The elder son remained at home. He worked hard and had doubled the remaining inheritance. He plowed the fields and tended the vineyards, working from morning to night.

Then one day it occurred to the beggar son: "I shall die this way. I still have a home. My father is alive and I can count on his love. He gave me an opportunity to learn for myself what is right and what is wrong, so I am sure his compassion will not fail me now and he will take me back to his heart. I have full confidence in him." One day he sent word to his father that he was coming home. The father arranged a grand reception. He had lambs butchered and the best of everything prepared, for his son was coming home. He decorated the whole village with flowers and invited everybody in the village. The elder brother was in the fields. Someone went to him and said, "It is so injust! You have served your father faithfully your whole life and have doubled and trebled his assets. You have never gone against his wishes, yet he never arranged such a grand reception in your honor. Now your brother who squandered his inheritance on wine, women and song is returning, and look at what your father is doing for him. It is rank injustice."

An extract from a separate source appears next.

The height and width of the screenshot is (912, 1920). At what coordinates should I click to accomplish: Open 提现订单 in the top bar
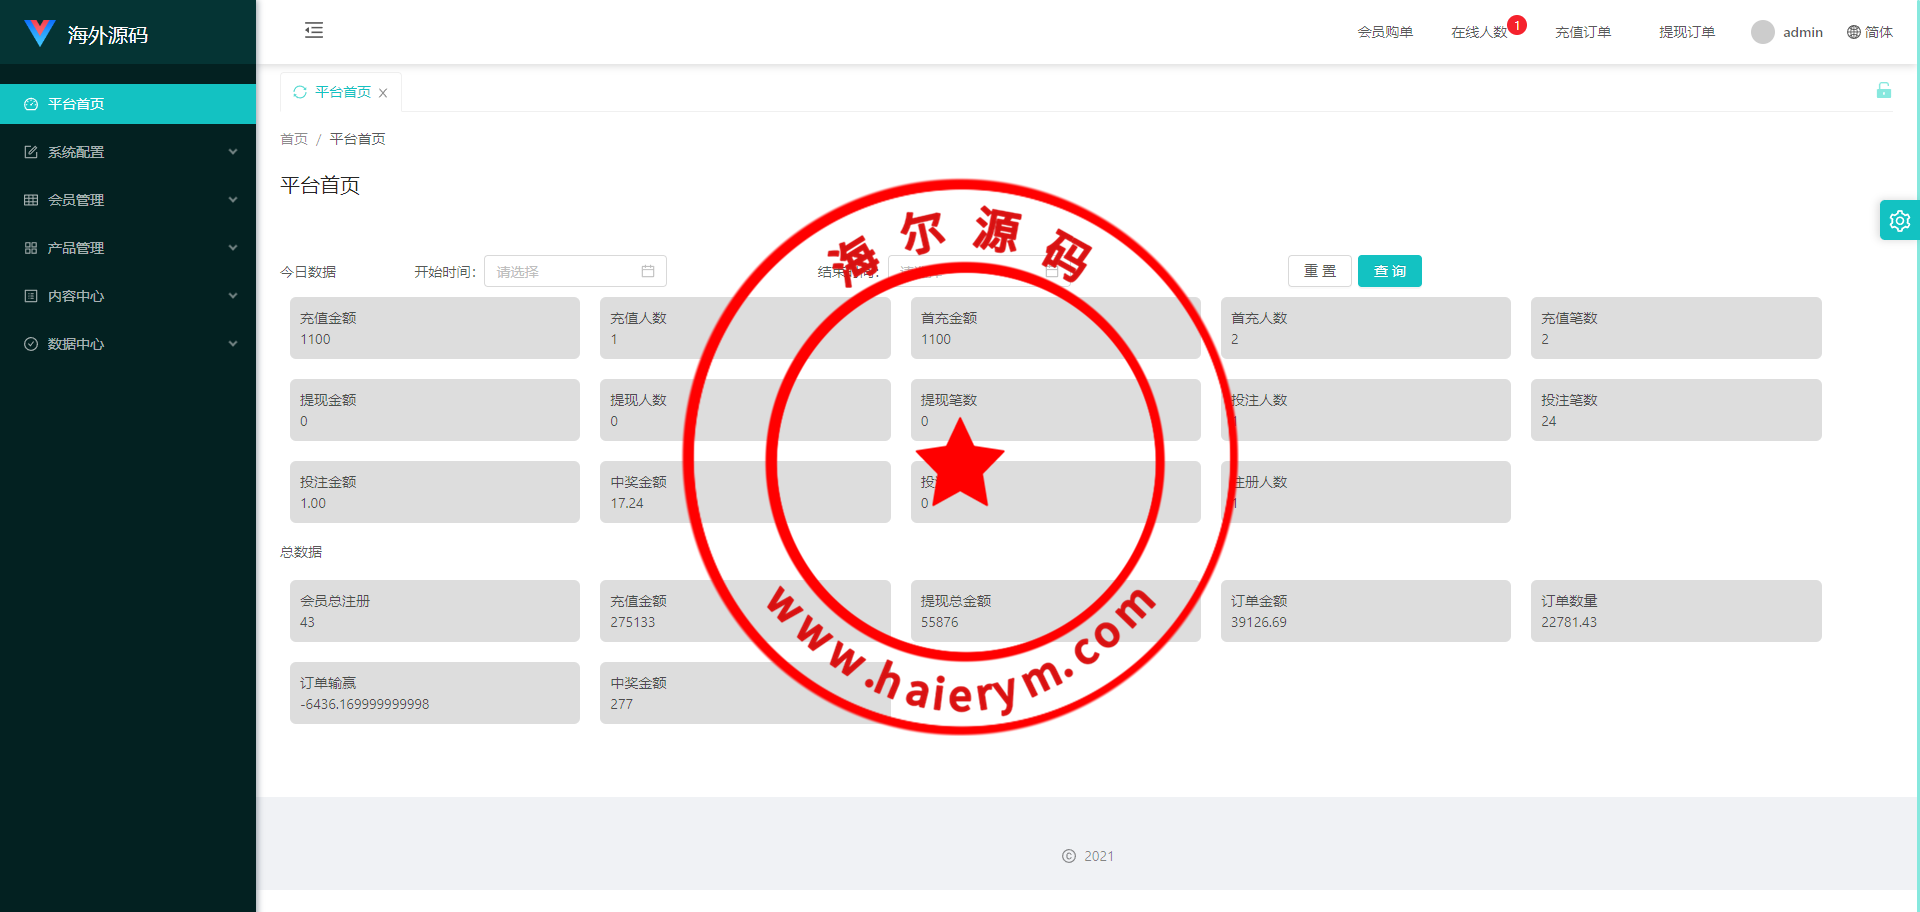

The elder brother also felt it was unfair. He returned home saddened and downhearted. He saw the lamps and the flowers set out in his brother's honor and could bear it no longer.

He went to his father and said, "I have served you and obeyed you my whole life, but you have never prepared a feast in my honor. Today this prodigal son of yours returns home and look how much you have done to receive him. I can't believe my eyes." The father replied, "Son, you have always been near me. You never went astray, so there was no need to welcome you. You are always with me and welcome every moment. You are so close to my heart, but this boy who went astray, who wandered and ruined himself, and for whom I spent so many anxious, sleepless nights, he is returning and needs to be welcomed. You gave me no cause for worry; instead I have always been happy and pleased with you, so there is no need to express excessive happiness in your case."

When the prodigal returns a magnificent reception is called for. Jesus would say: Good people, holy men and saints, are like the elder brother; those who have gone stray, sinned, committed crimes, are like the younger brother. Jesus made this a wonderful beginning for his spiritual teachings and because of this, the Jews turned against him. For the Jews believe that he who sins is punished by God; whereas Jesus has said He will welcome him when he returns for He loves him. Do as much wrong as you please, you cannot remove yourself from His heart. You may show your back to Him but He will wait. He is the Father of all.

We have a very deep connection with existence, and existence feels pleased -- so the Hindus have known from time immemorial. That is why it is said that when a person attains buddhahood flowers bloom out of season. Flowers open when Buddha passes by, whatever the season, for existence is filled with bliss at that moment.

This is what Nanak is saying, that He is so filled with joy and dances in ecstasy whenever the prodigal returns. This is the union of freedom and love. Do what you will, you cannot displease Him. His love for you is much deeper than anything you might do. But His attachment is not like yours. He doesn't chain you by the neck. God is not a prison; God is love and freedom. It is difficult to explain, for they appear so contrary, for when you love a person you take away his freedom, and when you give freedom you say goodbye to love.

Where affection and nonaffection both are, where desire and desirelessness both are, where all contradictions unite, there is the great confluence.

NANAK SAYS, TO DESCRIBE HIM IS LIKE CHEWING ON IRON.